- Relator(a)
- Ministro Ribeiro Dantas
- Órgão julgador
- Quinta Turma
- Data do julgamento
- 13/12/2016
- Data de publicação
- 19/12/2016
STJ – Acórdão, Rel. Ministro Ribeiro Dantas, Quinta Turma, j. 13/12/2016, p. 19/12/2016
CONSTITUCIONAL E PENAL. HABEAS CORPUS SUBSTITUTIVO DE REVISÃO CRIMINAL. HOMICÍDIO QUALIFICADO. CONSUNÇÃO ENTRE PORTE DE ARMA DE FOGO E HOMICÍDIO. NECESSIDADE DE VINCULAÇÃO E SUBORDINAÇÃO ENTRE AS CONDUTAS. IDENTIDADE DE CONTEXTO FÁTICO. ALTERAÇÃO DA CONCLUSÃO REALIZADA PELO TRIBUNAL DO JÚRI ACERCA DA CONSUNÇÃO. IMPOSSIBILIDADE. INDEVIDO REVOLVIMENTO FÁTICO PROBATÓRIO. WRIT NÃO CONHECIDO. 1. Esta Corte e o Supremo Tribunal Federal pacificaram orientação no sentido de que não cabe habeas corpus substitutivo do recurso legalmente previsto para a hipótese, impondo-se o não conhecimento da impetração, salvo quando constatada a existência de flagrante ilegalidade no ato judicial impugnado. 2. A absorção do crime de porte ilegal de arma pelo de homicídio pressupõe que as condutas tenham sido praticadas em um mesmo contexto fático, guardando entre si uma relação de dependência ou de subordinação.

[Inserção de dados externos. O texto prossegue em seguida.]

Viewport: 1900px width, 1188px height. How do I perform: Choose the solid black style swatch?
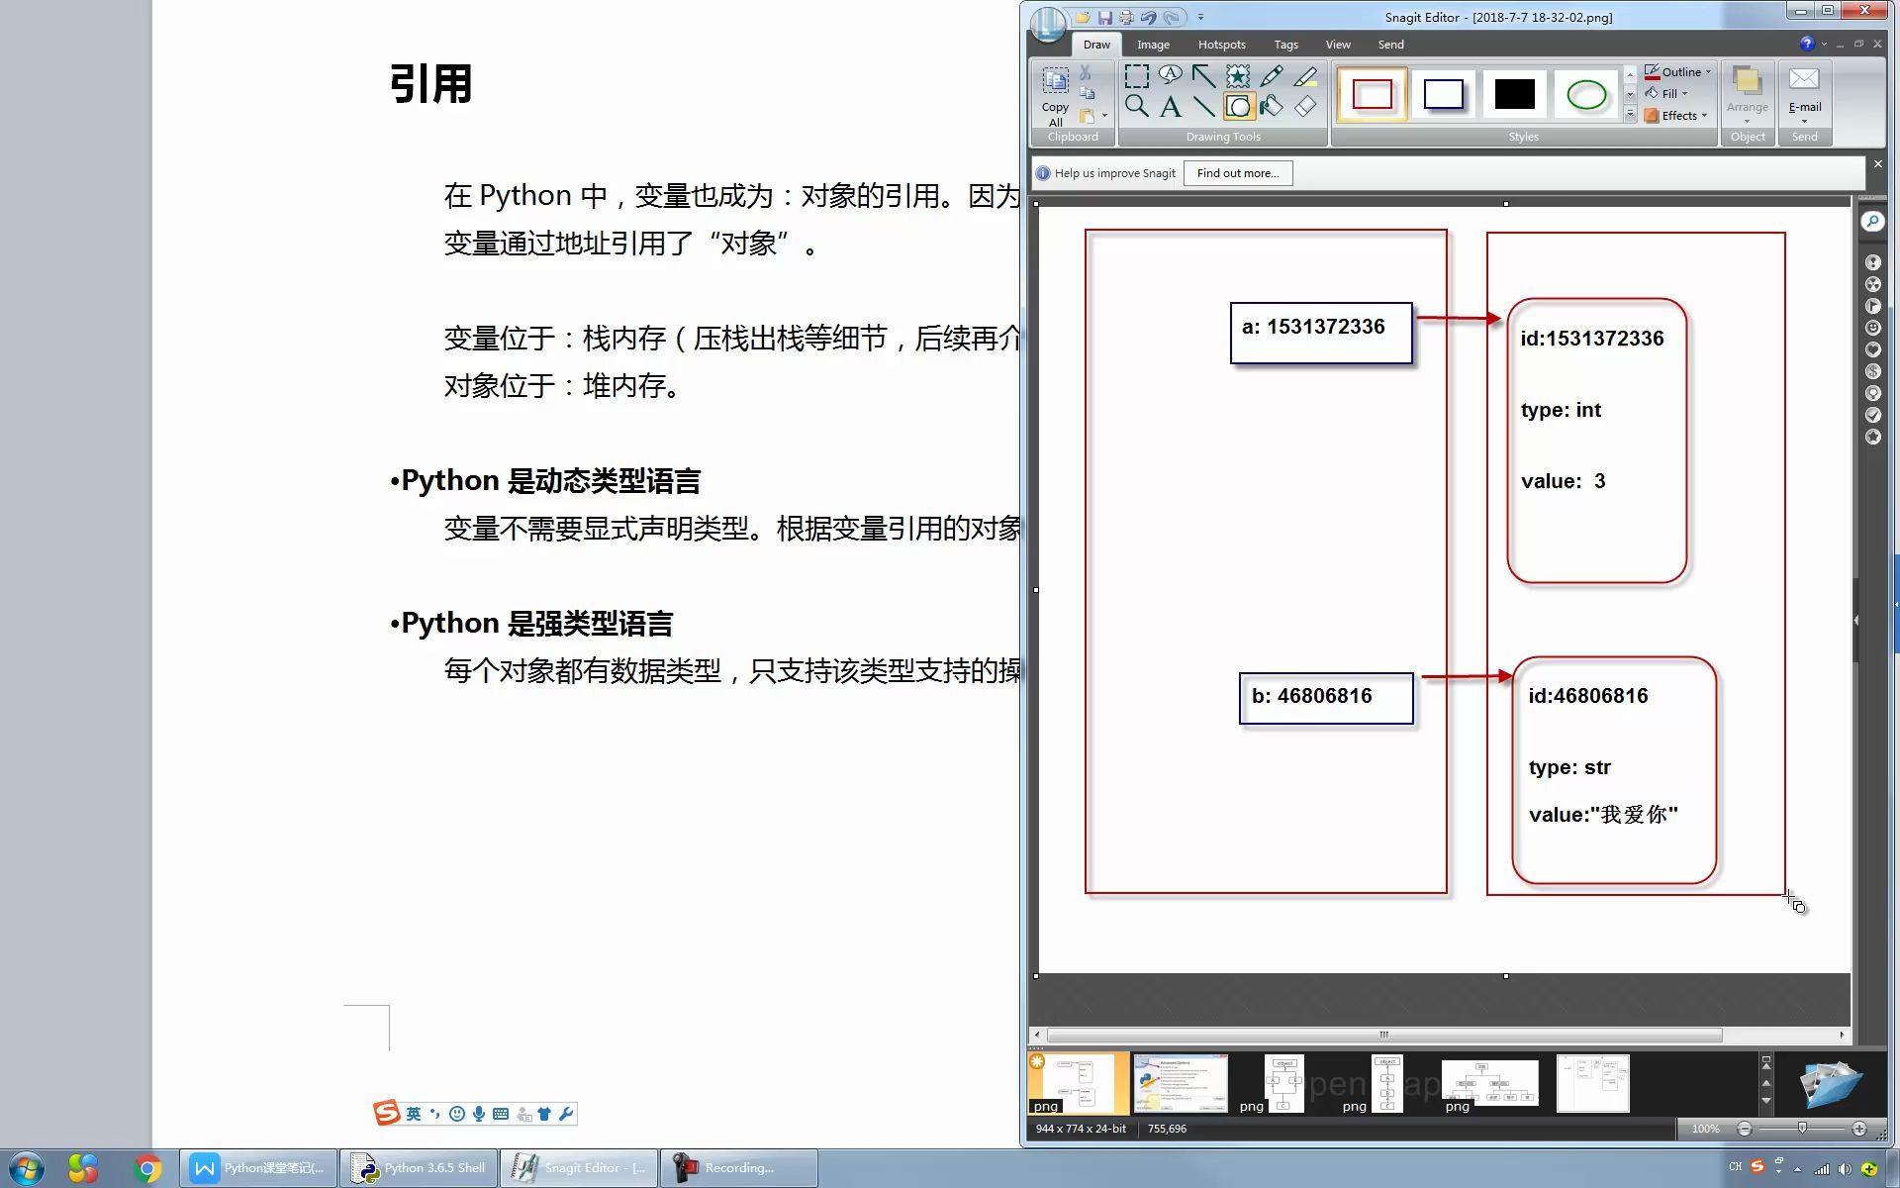point(1514,94)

Destarte, o porte da arma de fogo deve ter como fim unicamente a prática do crime de homicídio para ser absorvido como ante factum impunível. Ausente essa vinculação com o crime fim, não há falar em consunção, havendo, pois, crime autônomo de porte ou posse de arma de fogo. 3. As instâncias ordinárias, com base na persuasão racional acerca dos elementos de prova concretos e coesos dos autos, concluíram o paciente detinha a arma em contexto fático distinto e anterior à prática do homicídio, o que caracteriza conduta autônoma e independente, tornando-se inviável a aplicação da regra da consunção. Outrossim, para reconhece-la, seria necessário revolvimento de todo o conjunto fático-probatório, providência incabível na via estreita do habeas corpus, de cognição sumária, para expurgar conclusão pela posse da arma de fogo pela paciente em contexto diverso. 4. Habeas corpus não conhecido. (HC n. 325.387/SP, relator Ministro Ribeiro Dantas, Quinta Turma, julgado em 13/12/2016, DJe de 19/12/2016.)